With the help of a lot of snakebite source diving, I write a small Python function to do this called find_blocks. You can see it in a tiny Python module I made called hdfs_fun.py. To get it to work, you’ll need a Hadoop cluster and snakebite.

>>> cl = hdfs_fun.create_client()
>>> hdfs_fun.find_blocks(cl, '/wikipedia')
[snakebite.protobuf.hdfs_pb2.LocatedBlockProto at 0xe33a910,
 snakebite.protobuf.hdfs_pb2.LocatedBlockProto at 0xe33ab40

One of the first things I did was use strace to find out what data actually gets sent over the wire when I call this function. Here’s a snippet: (the whole thing)

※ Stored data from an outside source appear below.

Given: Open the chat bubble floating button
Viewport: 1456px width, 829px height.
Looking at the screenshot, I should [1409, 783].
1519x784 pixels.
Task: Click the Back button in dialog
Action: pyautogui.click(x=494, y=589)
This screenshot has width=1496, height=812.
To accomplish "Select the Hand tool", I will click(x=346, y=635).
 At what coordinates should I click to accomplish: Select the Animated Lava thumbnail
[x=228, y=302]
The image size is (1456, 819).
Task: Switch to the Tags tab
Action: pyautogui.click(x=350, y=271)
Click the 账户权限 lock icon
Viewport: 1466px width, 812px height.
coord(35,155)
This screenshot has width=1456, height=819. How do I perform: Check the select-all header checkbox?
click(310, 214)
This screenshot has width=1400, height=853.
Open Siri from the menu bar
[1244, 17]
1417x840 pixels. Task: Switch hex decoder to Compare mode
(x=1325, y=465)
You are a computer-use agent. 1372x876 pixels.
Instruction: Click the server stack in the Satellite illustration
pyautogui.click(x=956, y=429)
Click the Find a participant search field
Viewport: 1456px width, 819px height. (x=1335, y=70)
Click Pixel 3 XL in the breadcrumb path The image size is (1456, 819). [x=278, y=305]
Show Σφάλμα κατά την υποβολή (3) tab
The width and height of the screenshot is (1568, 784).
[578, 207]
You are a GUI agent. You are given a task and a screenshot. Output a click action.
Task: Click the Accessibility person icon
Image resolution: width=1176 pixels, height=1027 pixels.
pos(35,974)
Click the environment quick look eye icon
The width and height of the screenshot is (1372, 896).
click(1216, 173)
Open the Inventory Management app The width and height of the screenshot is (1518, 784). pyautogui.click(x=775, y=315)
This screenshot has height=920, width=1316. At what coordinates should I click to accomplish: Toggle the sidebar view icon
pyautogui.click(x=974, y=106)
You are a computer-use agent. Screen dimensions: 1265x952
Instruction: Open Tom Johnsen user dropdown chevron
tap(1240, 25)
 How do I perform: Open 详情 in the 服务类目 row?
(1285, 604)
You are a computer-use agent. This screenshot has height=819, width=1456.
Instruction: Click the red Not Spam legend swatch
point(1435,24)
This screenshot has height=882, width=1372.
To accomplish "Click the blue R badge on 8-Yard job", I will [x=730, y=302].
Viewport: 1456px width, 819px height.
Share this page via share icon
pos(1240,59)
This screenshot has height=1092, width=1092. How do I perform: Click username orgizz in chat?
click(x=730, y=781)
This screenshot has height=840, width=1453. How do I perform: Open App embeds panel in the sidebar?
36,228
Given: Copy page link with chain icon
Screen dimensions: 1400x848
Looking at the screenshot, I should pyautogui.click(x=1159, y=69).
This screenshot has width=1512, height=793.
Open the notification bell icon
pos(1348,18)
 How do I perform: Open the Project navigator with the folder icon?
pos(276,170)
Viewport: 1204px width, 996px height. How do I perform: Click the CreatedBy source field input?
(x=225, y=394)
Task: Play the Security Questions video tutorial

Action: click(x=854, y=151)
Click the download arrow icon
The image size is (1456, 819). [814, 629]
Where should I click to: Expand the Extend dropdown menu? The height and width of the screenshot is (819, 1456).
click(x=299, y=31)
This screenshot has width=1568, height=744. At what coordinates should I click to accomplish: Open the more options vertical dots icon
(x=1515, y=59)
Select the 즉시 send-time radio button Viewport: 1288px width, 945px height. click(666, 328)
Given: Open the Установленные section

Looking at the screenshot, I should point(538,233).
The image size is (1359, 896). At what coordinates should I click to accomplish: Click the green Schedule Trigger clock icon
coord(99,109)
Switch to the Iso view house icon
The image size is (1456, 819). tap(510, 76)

Part of the request: asking for the block locations for the /wikipedia file.

sendto(7,
"\n\21getBlockLocations\22.org.apache.hadoop.hdfs.protocol.ClientProtocol\30\1",
69, 0, NULL, 0) = 69
sendto(7, "\n\n/wikipedia\20\0\30\337\260\240]", 19, 0, NULL, 0) = 19

Part of the response: (I’ve removed most of it to point out some of the important parts)

recvfrom(7,
"....BP-1019336183-10.165.43.39-1400088409498..........................
10.147.177.170-9200-1400088495802........................
BP-1019336183-10.165.43.39-1400088409498.............10.147.177.170-9200-1400088495802
\360G(\216G0\361G8\0\20\200\240\201\213\275\f\30\200\340\376]
\200\300\202\255\274\f(\200\340\376]0\212\306\273\205\340(8\1B\r/default-rackP\0
\0*\10\n\0\22\0\32\0\"\0\30\0\"\355", 731, 0, NULL, NULL) = 731

Back in our Python console, we can see what some of these numbers mean:

>>> blocks[0].b.poolId
u'BP-1019336183-10.165.43.39-1400088409498'
>>> blocks[0].b.numBytes
134217728L
>>> blocks[0].locs[0].id.ipAddr
u'10.147.177.170'
>>> blocks[0].locs[0].id.xferPort
9200
>>> blocks[1].b.poolId
u'BP-1019336183-10.165.43.39-1400088409498'
>>> blocks[1].b.numBytes
61347935L

So we have two blocks! The two numBytes add up to the total size of the file! Cool! They both have the same poolId, and it also turns out that they have the same IP address and port

Reading a block

Let’s try to read the data from a block! (you can see the read_block function here in hdfs_fun.py

>>> block = blocks[0]
>>> gen = hdfs_fun.read_block(block) # returns a generator
>>> load = gen.next()

If I look at strace, it starts with:

connect(8, {sa_family=AF_INET, sin_port=htons(9200),
    sin_addr=inet_addr("10.147.177.170")}, 16) = 0
sendto(8,
    "\nB\n5\n3\n(BP-1019336183-10.165.43.39-1400088409498\20\211\200\200\200\4\30\361\7\22\tsnakebite\20\0\30\200\200\200@",
    75, 0, NULL, 0) = 75

Awesome. We can see easily that it’s connecting to the block’s data node (10.147.177.170 on port 9200, and asking for something with id BP-1019336183-10.165.43.39-1400088409498). Then the data node starts sending back data!!!

recvfrom(8, "ot, it's a painting. Thomas Graeme apparently lived in
the mid-18th century, according to the [[Graeme Park]] article. The
rationale also says that this image is "used on the biography
page about him by USHistory.org of Graeme Park." I cannot quite
figure out what this means, but I am guessing that it means the
uploader took this image from a page hosted on USHistory.org. A
painting of a man who lived in the mid-18th century is likely to be
the public domain, as claimed, but we have no good source", 512, 0,
NULL, NULL) = 512

AMAZING. We have conquered HDFS.

That’s all for this blog post! We’ll see if I do more later today.